Taghkonic brooded above it in gentle majesty, and the scarce seen river wound its quiet course among the meadows. No touch of drought or decay had yet passed upon the luxuriant foliage; but the autumnal flowers were already glowing [365] in the fields and on the waysides, and, mingled with ferns and ripened grain, were heaped in rich profusion by the loving hands of young girls to adorn the church. It was Sunday, and people and friends came from far and near, till the building was filled; and in the pervading atmosphere of tender respect and sympathy, the warm-hearted words spoken from the pulpit seemed like the utterance of the common feeling. The choir sang, with much expression, one of my father's favorite hymns,-"When, as returns this solemn day;" and the prayer, from Dr. Eddy, the pastor of the church, was a true uplifting of hearts to the Father of all. The fervent and touching discourse which followed, by Rev. Robert Collyer, minister of my father's old parish, the Church of the Messiah, in New York, recalled the early days of Dr. Dewey's life, and the influences from home and from nature that had borne upon his character, and described the man and his work in terms of warm and not indiscriminate eulogy. The speaker's brow lightened, and his cheek glowed with the strength of his own feeling, and among his listeners there was an answering thrill of gratitude and of aspiration.

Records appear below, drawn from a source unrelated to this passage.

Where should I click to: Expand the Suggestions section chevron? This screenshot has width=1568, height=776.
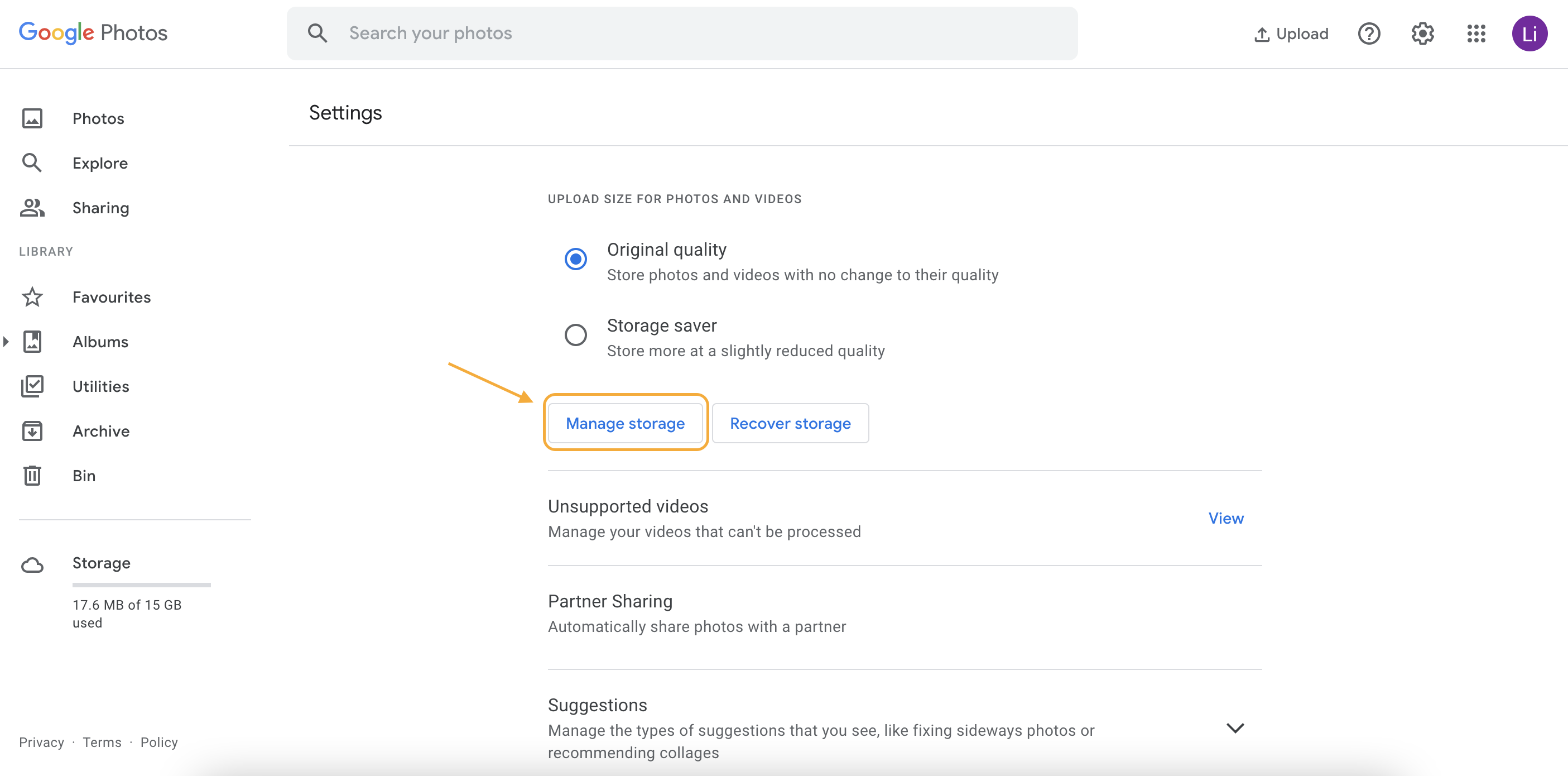click(x=1235, y=728)
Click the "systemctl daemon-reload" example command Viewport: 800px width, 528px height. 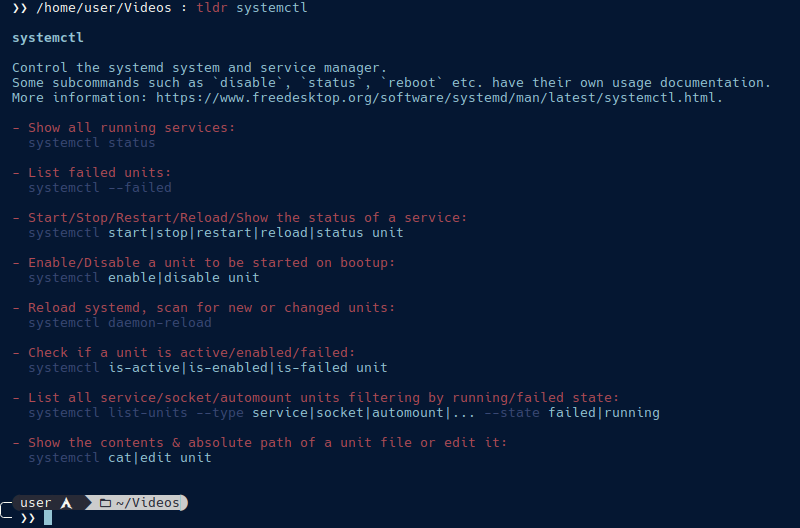tap(119, 323)
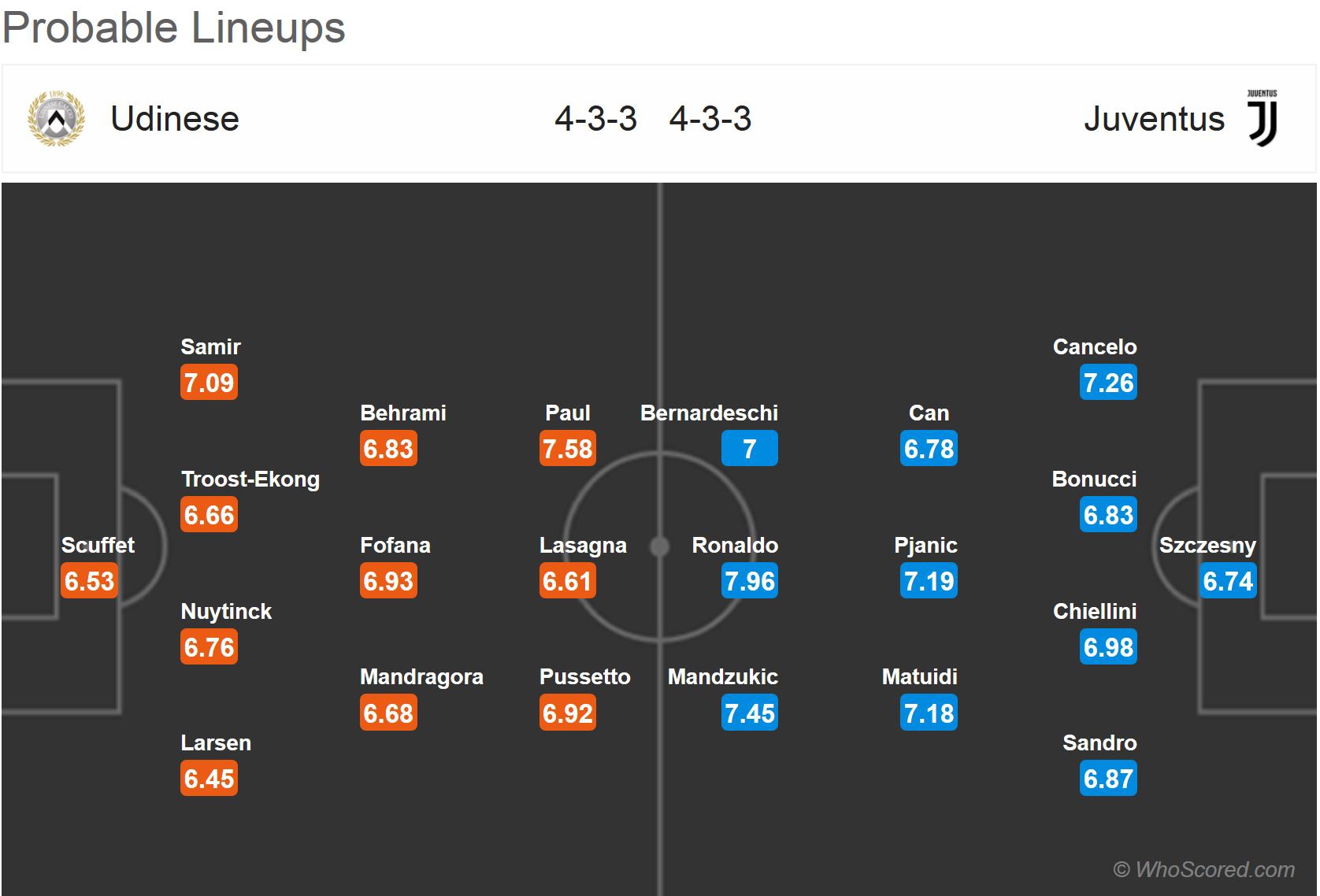
Task: Select Szczesny's 6.74 rating badge
Action: click(1228, 581)
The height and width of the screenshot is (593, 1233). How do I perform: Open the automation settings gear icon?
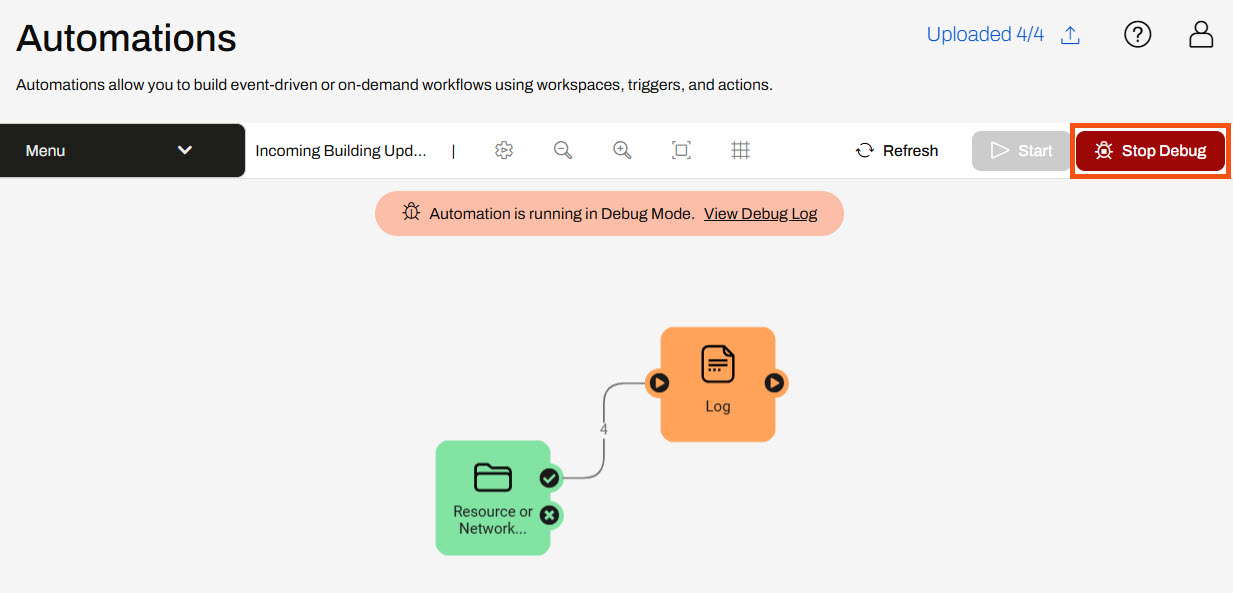click(x=504, y=150)
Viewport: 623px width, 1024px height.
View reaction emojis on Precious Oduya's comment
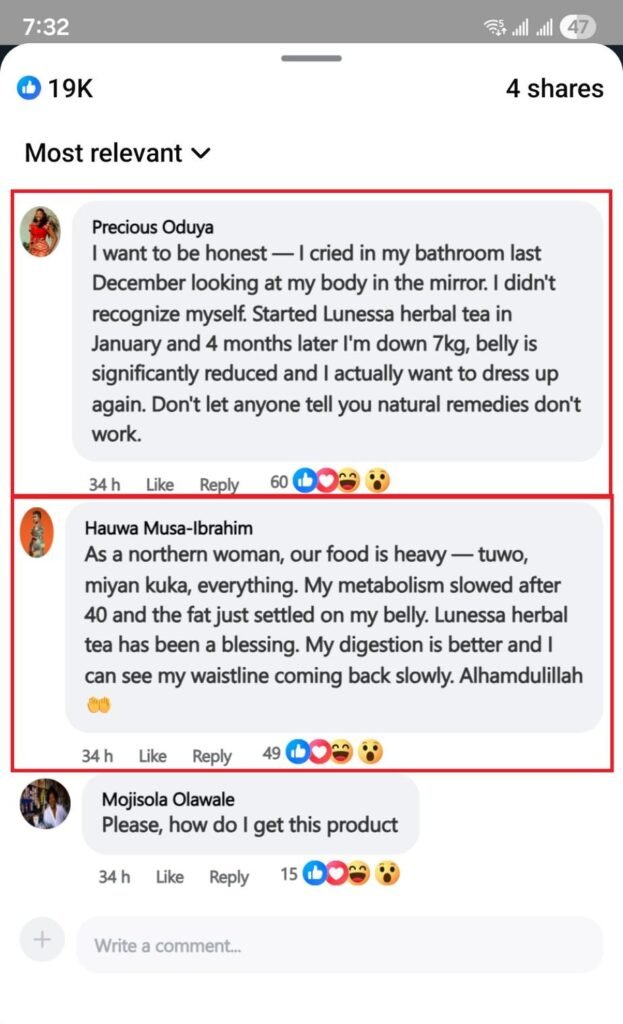(341, 481)
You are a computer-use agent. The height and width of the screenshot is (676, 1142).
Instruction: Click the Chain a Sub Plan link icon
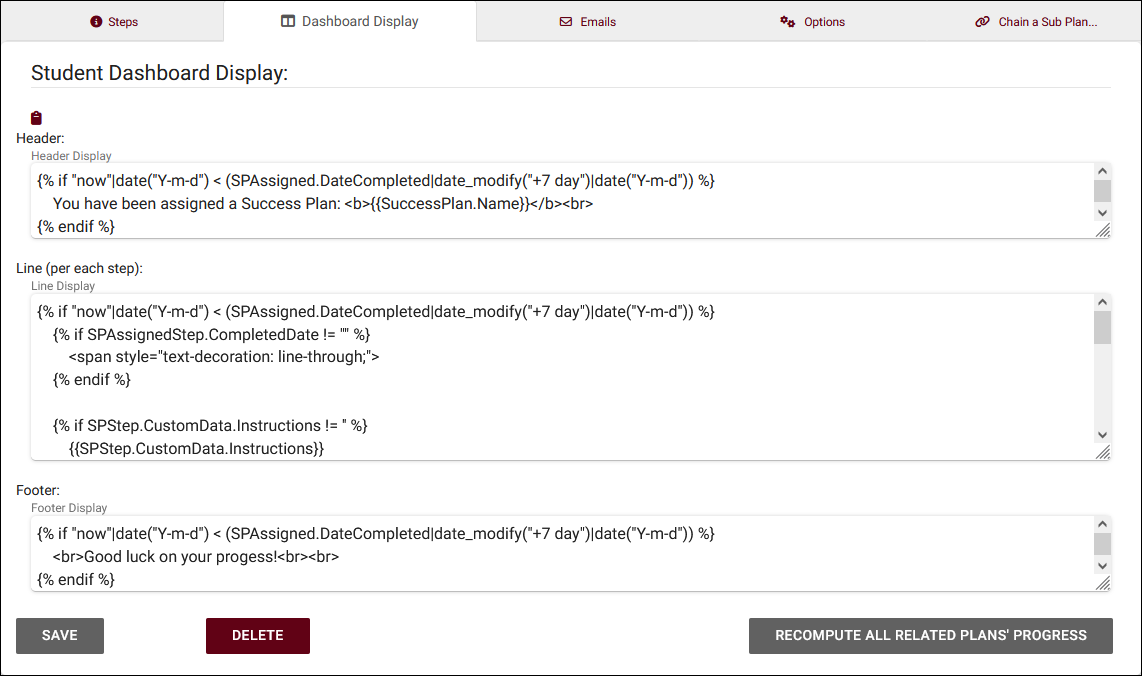[982, 22]
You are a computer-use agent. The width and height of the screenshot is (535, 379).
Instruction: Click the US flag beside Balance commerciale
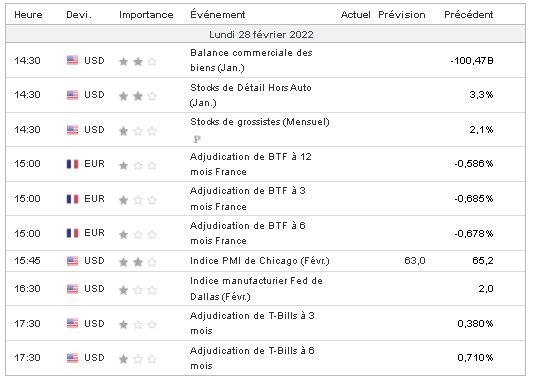click(x=72, y=60)
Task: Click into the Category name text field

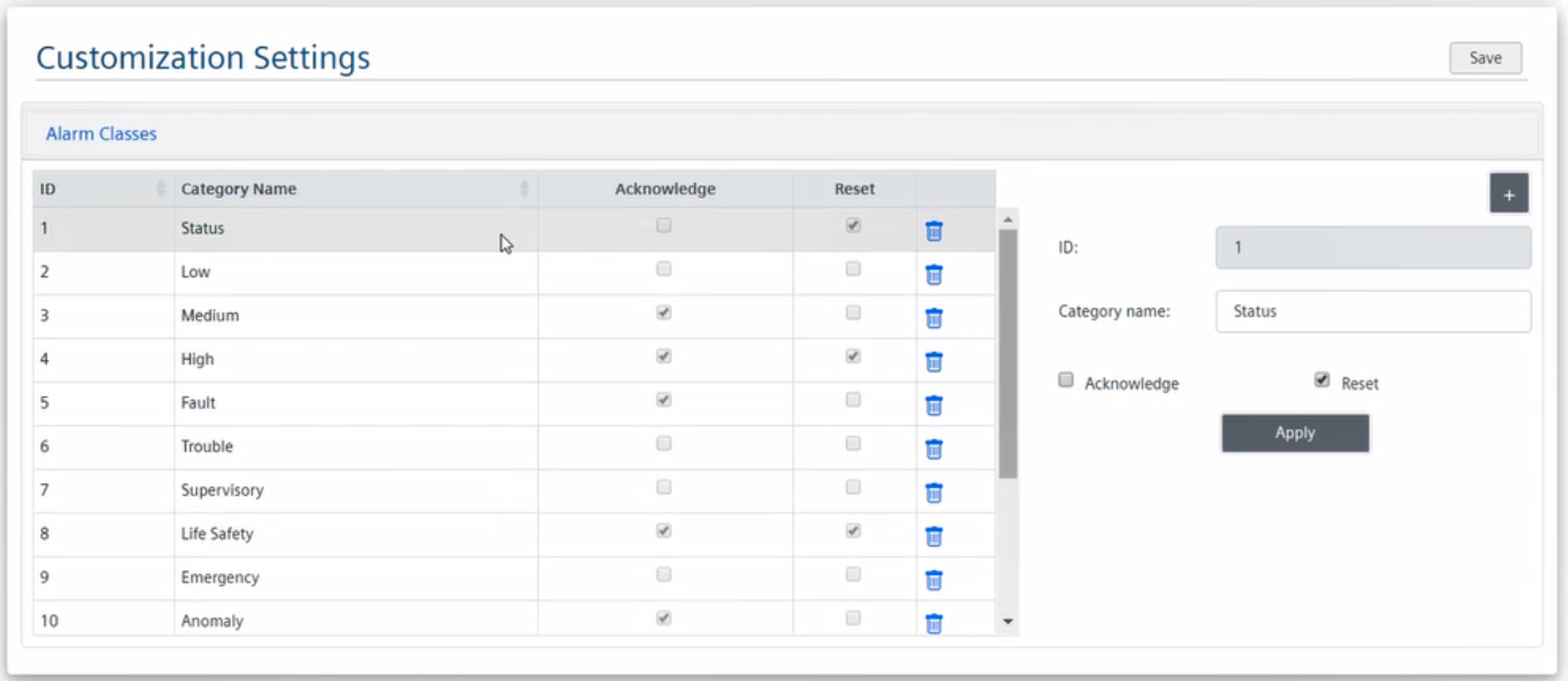Action: pyautogui.click(x=1372, y=312)

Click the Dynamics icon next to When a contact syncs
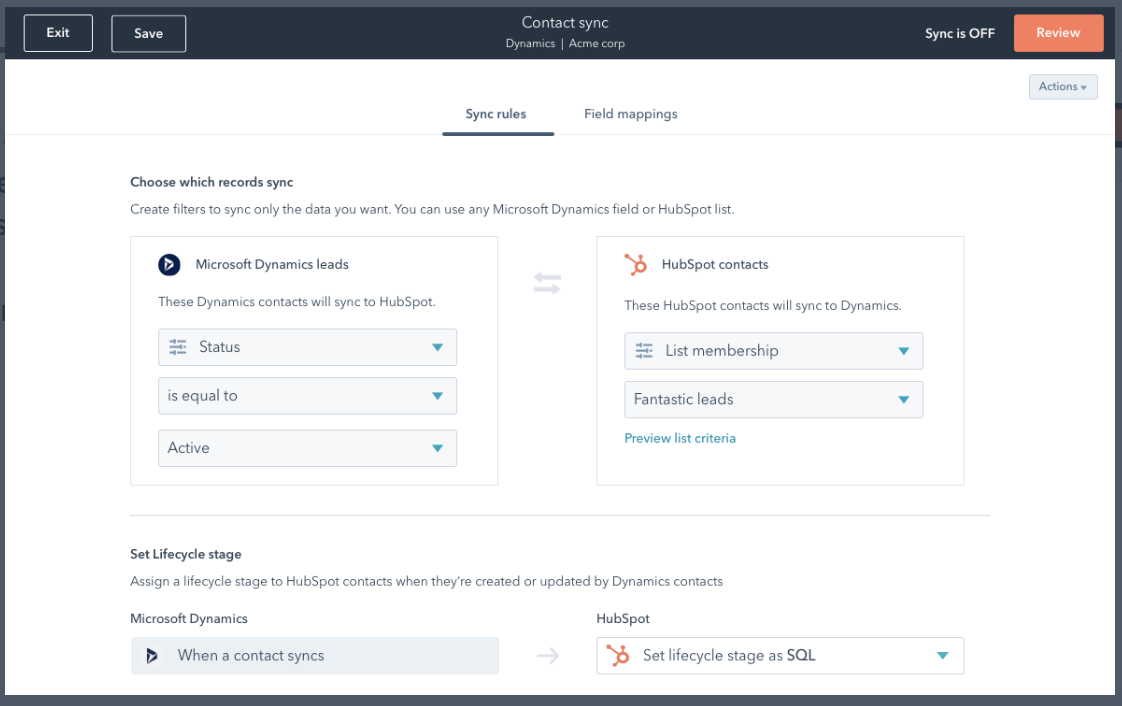[152, 655]
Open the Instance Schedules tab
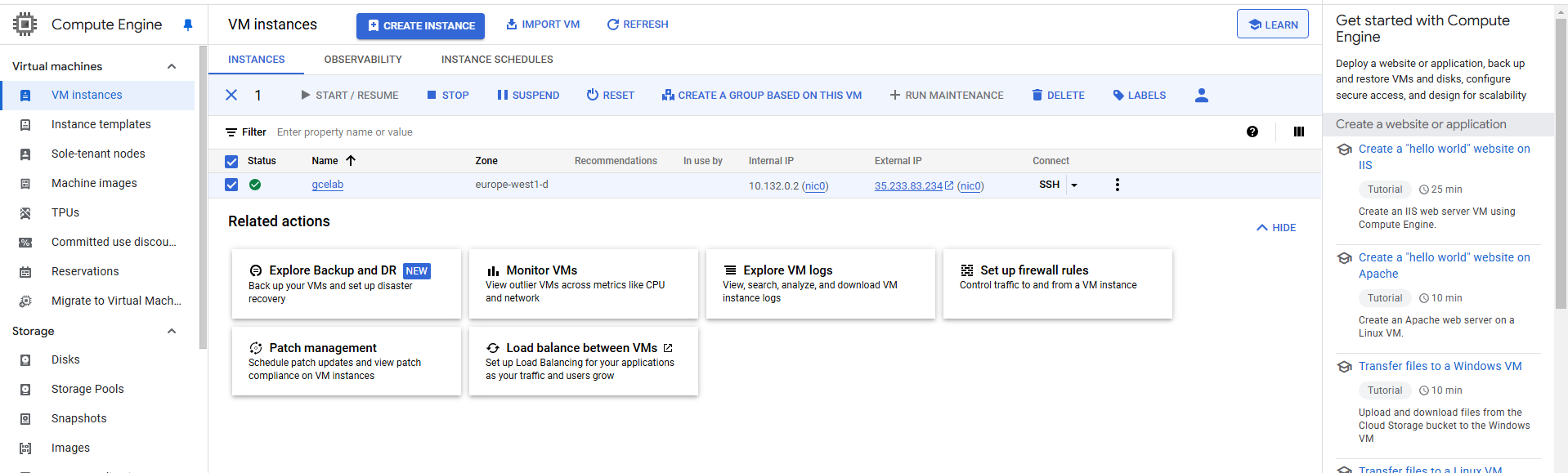This screenshot has width=1568, height=473. pyautogui.click(x=497, y=60)
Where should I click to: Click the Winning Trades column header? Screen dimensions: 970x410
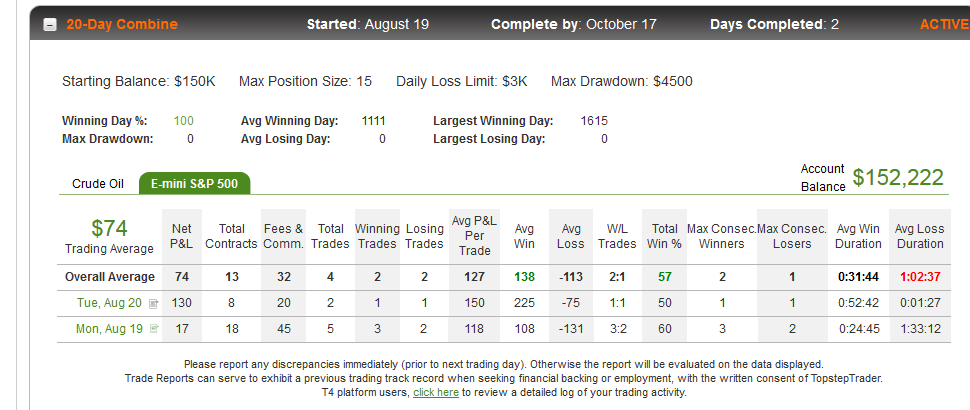(377, 236)
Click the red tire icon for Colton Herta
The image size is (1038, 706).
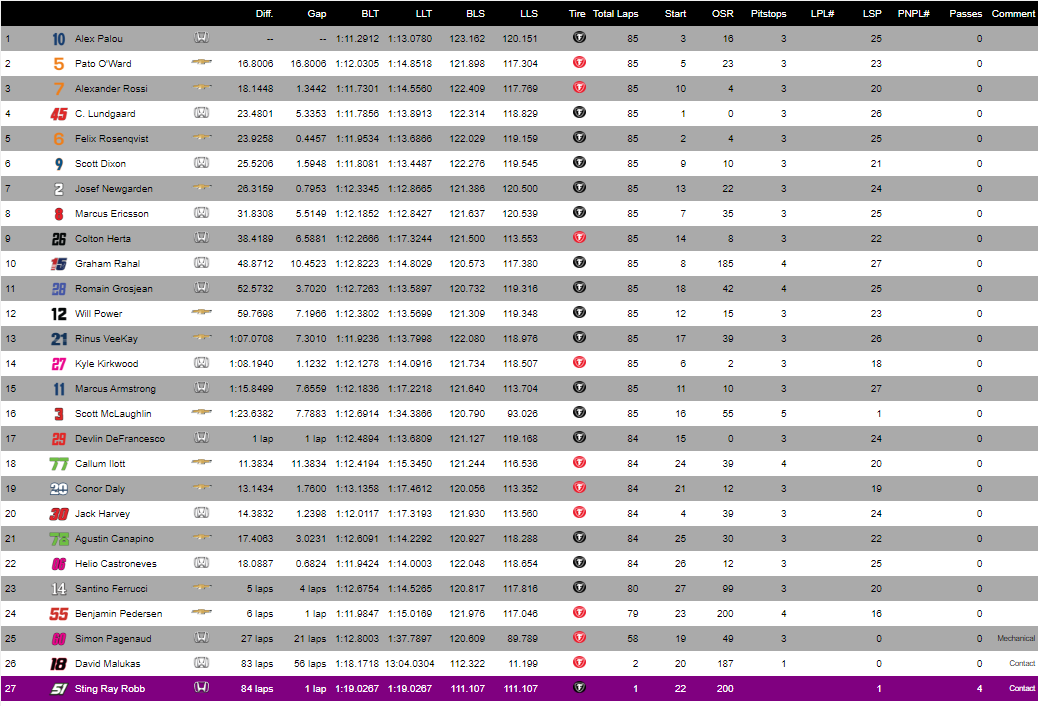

Dr. Powers, an Episcopal clergyman, then read a short and graceful original poem, and some cordial and earnest words were said by the two Orthodox ministers present. Another hymn was sung by the whole congregation; and thus fitly closed the simple and reverent service, typical throughout of the kindly human brotherhood which, notwithstanding inevitable differences of opinion, binds together hearts that throb with one common need, that rest upon one Eternal Love and Wisdom.
So would my father have wished it. So may it be more and more!